### [PROVIDED RECORDS]

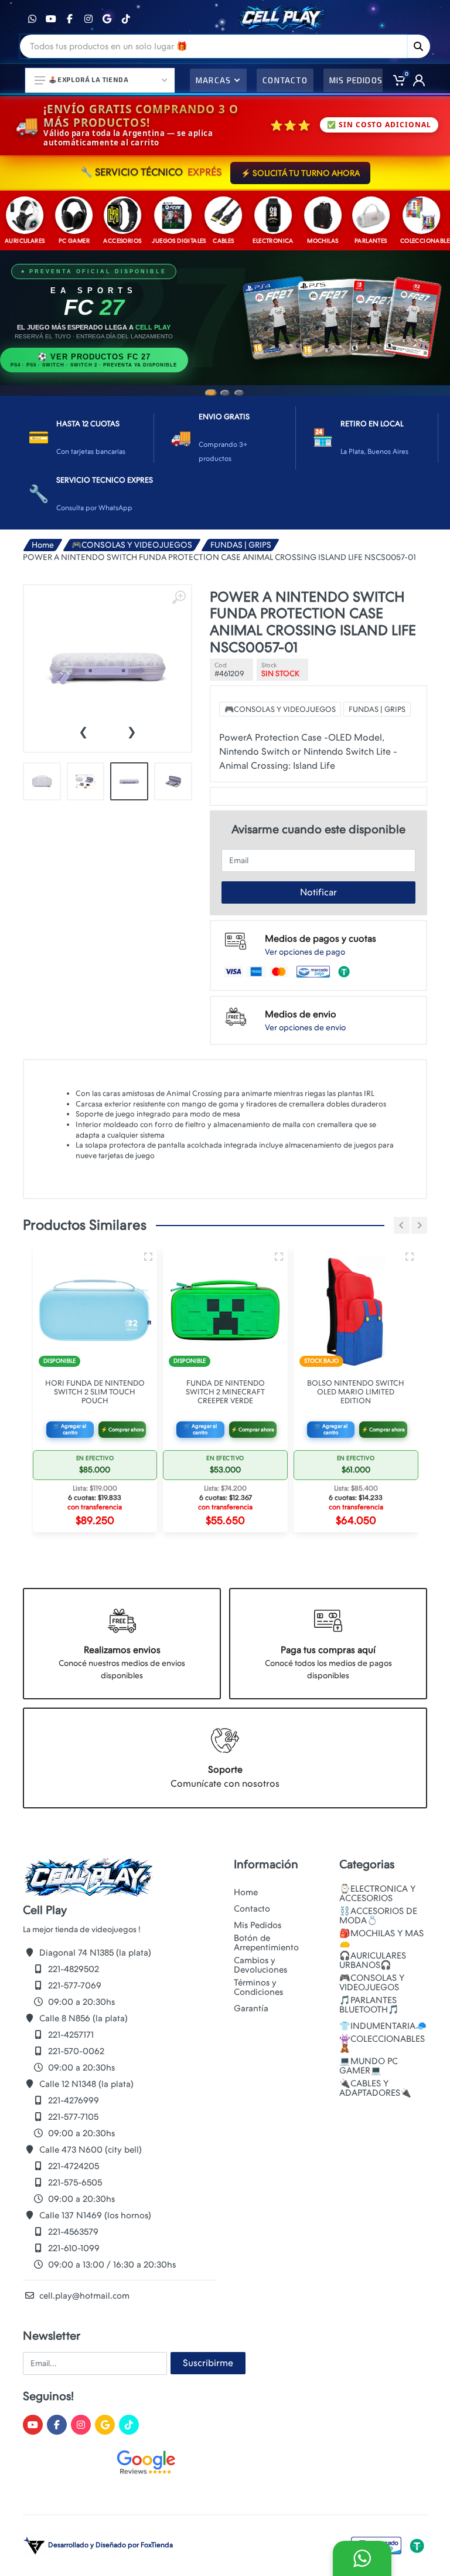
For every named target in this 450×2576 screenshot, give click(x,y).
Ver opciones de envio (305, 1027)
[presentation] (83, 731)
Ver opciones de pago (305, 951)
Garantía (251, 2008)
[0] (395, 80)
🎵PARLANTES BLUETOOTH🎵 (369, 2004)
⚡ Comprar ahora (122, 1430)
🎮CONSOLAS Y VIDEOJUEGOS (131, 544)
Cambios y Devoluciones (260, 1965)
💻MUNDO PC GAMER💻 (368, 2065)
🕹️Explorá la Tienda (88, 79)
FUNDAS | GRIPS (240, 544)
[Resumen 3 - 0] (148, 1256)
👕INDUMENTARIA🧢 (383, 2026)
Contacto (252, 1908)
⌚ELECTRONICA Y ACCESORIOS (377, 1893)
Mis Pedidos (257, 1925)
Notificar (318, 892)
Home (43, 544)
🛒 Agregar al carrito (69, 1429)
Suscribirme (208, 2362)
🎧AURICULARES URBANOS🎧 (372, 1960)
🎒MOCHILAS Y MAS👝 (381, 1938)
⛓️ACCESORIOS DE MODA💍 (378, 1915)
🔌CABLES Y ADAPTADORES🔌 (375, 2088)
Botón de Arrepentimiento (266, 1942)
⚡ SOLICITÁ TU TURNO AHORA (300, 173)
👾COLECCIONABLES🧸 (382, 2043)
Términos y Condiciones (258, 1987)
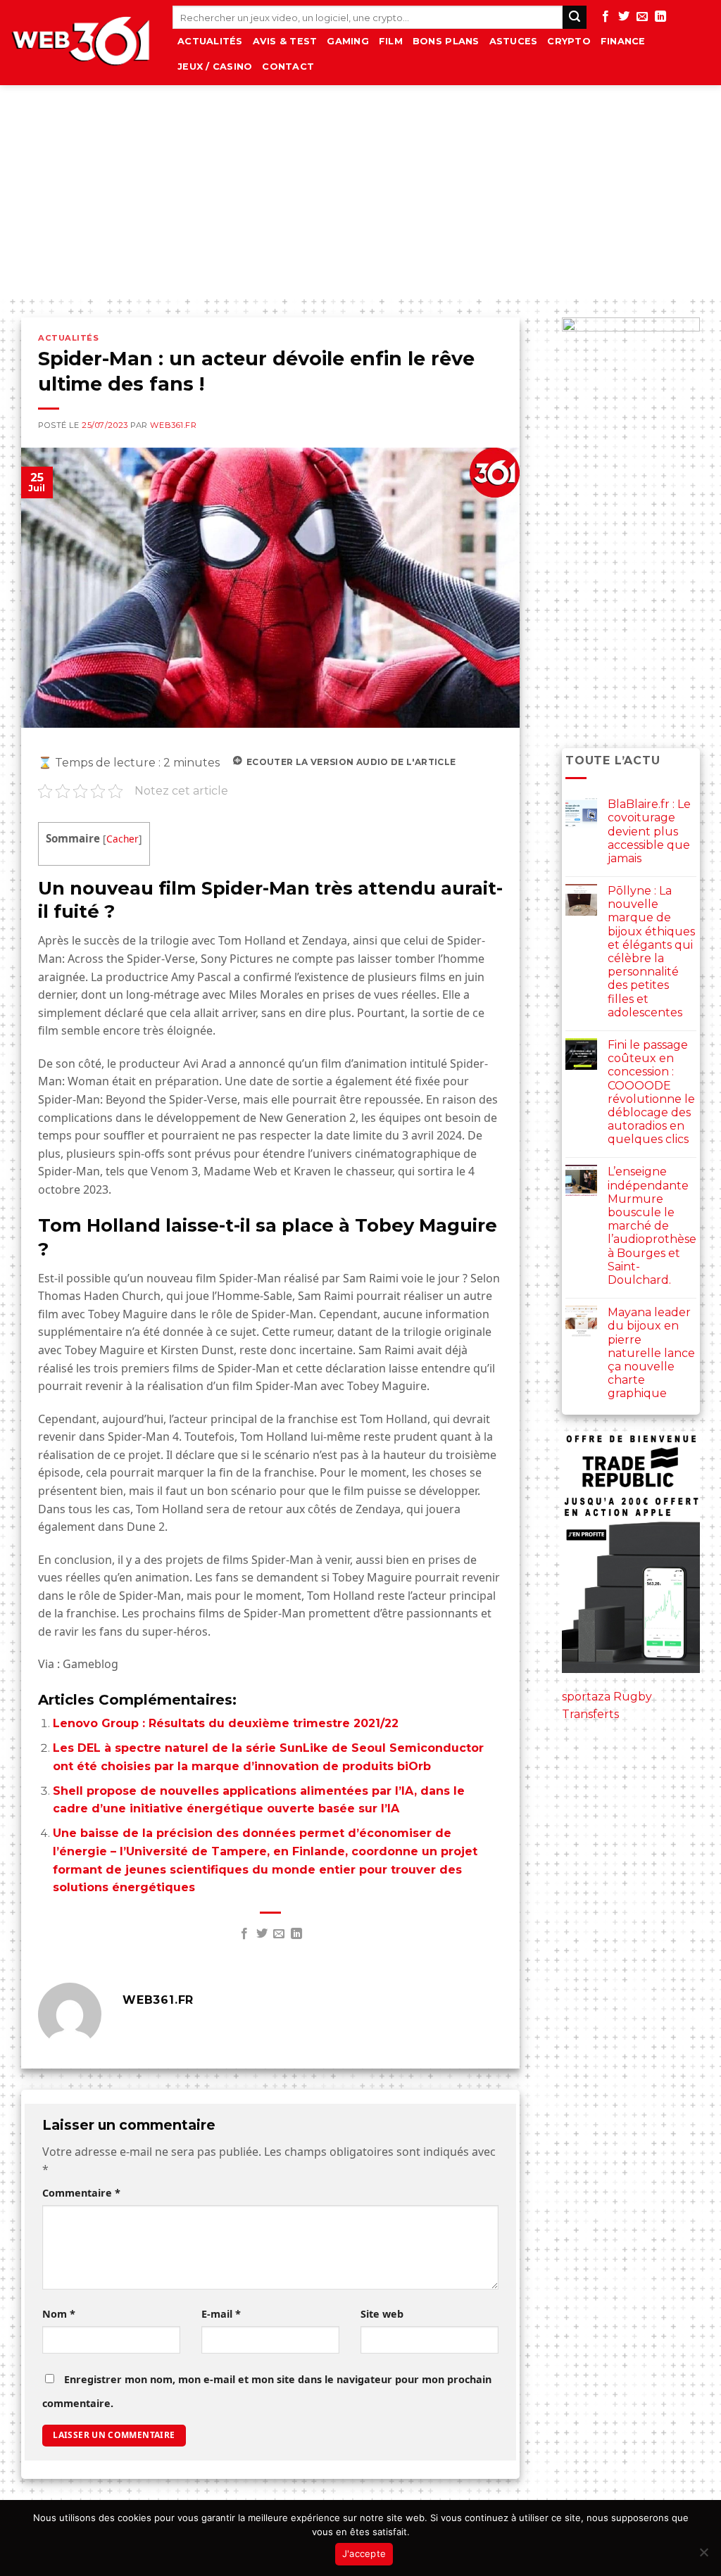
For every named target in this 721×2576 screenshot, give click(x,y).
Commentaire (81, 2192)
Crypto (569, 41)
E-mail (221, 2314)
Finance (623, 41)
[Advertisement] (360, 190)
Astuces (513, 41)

---

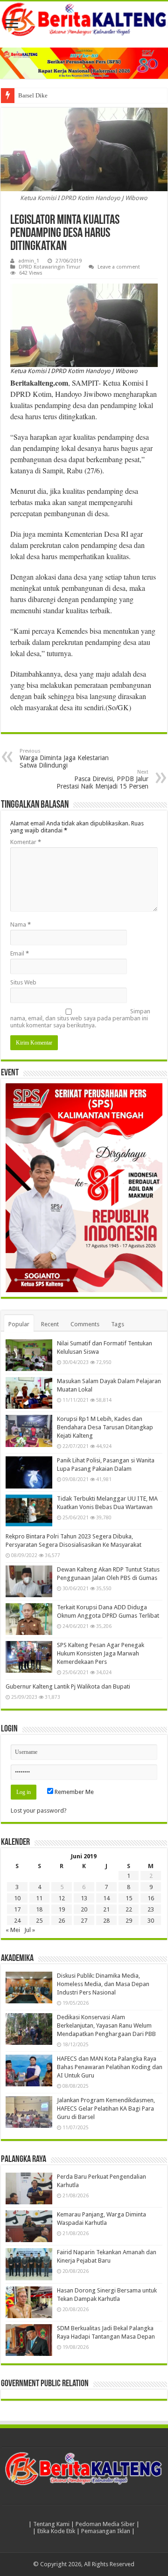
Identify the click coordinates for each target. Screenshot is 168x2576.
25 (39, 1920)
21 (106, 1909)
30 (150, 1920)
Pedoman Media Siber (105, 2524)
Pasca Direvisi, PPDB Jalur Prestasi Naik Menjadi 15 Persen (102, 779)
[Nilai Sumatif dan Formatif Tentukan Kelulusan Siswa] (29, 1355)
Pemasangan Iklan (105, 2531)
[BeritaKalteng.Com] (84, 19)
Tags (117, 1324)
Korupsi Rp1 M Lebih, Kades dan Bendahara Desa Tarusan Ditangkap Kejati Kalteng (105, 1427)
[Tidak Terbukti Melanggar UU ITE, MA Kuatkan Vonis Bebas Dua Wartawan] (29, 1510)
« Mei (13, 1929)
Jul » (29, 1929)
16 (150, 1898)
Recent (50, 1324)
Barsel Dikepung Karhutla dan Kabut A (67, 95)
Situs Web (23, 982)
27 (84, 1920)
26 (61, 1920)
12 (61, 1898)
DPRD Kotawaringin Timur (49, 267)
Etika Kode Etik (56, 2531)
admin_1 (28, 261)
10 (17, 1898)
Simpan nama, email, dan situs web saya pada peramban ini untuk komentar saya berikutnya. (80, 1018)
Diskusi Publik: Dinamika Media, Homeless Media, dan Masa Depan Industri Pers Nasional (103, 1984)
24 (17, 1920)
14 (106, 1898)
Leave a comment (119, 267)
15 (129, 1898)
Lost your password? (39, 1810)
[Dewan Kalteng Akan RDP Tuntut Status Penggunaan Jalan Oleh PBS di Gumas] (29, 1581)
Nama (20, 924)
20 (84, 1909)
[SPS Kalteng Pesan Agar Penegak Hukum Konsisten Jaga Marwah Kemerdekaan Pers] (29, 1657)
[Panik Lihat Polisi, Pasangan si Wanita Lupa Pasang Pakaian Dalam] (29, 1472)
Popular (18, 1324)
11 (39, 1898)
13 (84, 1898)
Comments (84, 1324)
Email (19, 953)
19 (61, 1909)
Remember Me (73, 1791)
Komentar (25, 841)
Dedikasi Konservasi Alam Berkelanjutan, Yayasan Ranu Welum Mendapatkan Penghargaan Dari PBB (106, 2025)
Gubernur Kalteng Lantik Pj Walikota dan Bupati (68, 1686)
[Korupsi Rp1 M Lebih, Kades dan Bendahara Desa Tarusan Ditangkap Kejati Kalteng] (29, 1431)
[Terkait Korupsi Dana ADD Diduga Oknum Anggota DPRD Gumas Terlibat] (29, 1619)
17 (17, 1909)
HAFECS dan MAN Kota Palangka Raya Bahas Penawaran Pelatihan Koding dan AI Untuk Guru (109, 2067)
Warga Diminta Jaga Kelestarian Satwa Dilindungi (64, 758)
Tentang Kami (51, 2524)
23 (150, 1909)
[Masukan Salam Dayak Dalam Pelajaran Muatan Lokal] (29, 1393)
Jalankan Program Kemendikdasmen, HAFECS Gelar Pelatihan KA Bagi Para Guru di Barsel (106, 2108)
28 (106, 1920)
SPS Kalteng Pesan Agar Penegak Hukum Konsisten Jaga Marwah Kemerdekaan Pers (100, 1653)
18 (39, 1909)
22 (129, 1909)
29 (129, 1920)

...

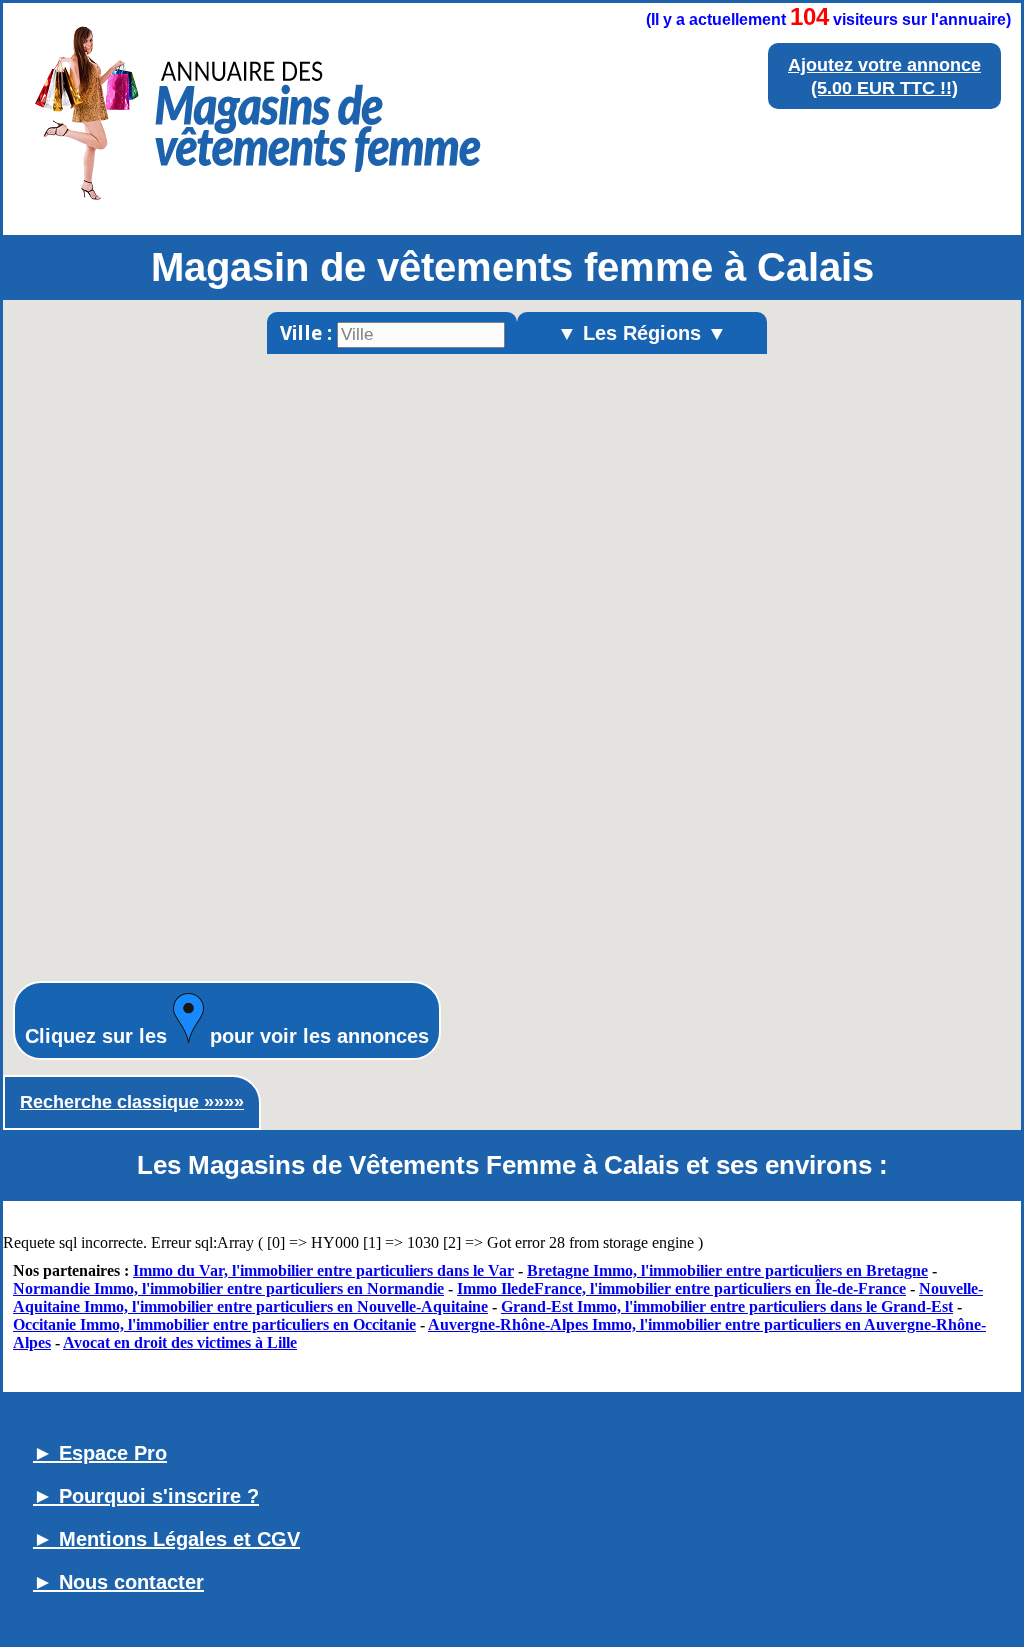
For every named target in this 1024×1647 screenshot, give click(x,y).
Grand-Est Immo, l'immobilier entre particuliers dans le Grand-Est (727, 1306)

### [ASSIGNMENT]
Copy the stretch of the records above that runs from the line with "Cambios y Devoluciones (260, 1965)" through the line with "MAS👝 (381, 1938)". Both end lines belong in the copy, and nothing else does.

### [RESPONSE AREA]
Cambios y Devoluciones (260, 1965)
💻MUNDO PC GAMER💻 (368, 2065)
🕹️Explorá la Tienda (88, 79)
FUNDAS | GRIPS (240, 544)
[Resumen 3 - 0] (148, 1256)
👕INDUMENTARIA🧢 (383, 2026)
Contacto (252, 1908)
⌚ELECTRONICA Y ACCESORIOS (377, 1893)
Mis Pedidos (257, 1925)
Notificar (318, 892)
Home (43, 544)
🛒 Agregar al carrito (69, 1429)
Suscribirme (208, 2362)
🎧AURICULARES URBANOS🎧 (372, 1960)
🎒MOCHILAS Y MAS👝 (381, 1938)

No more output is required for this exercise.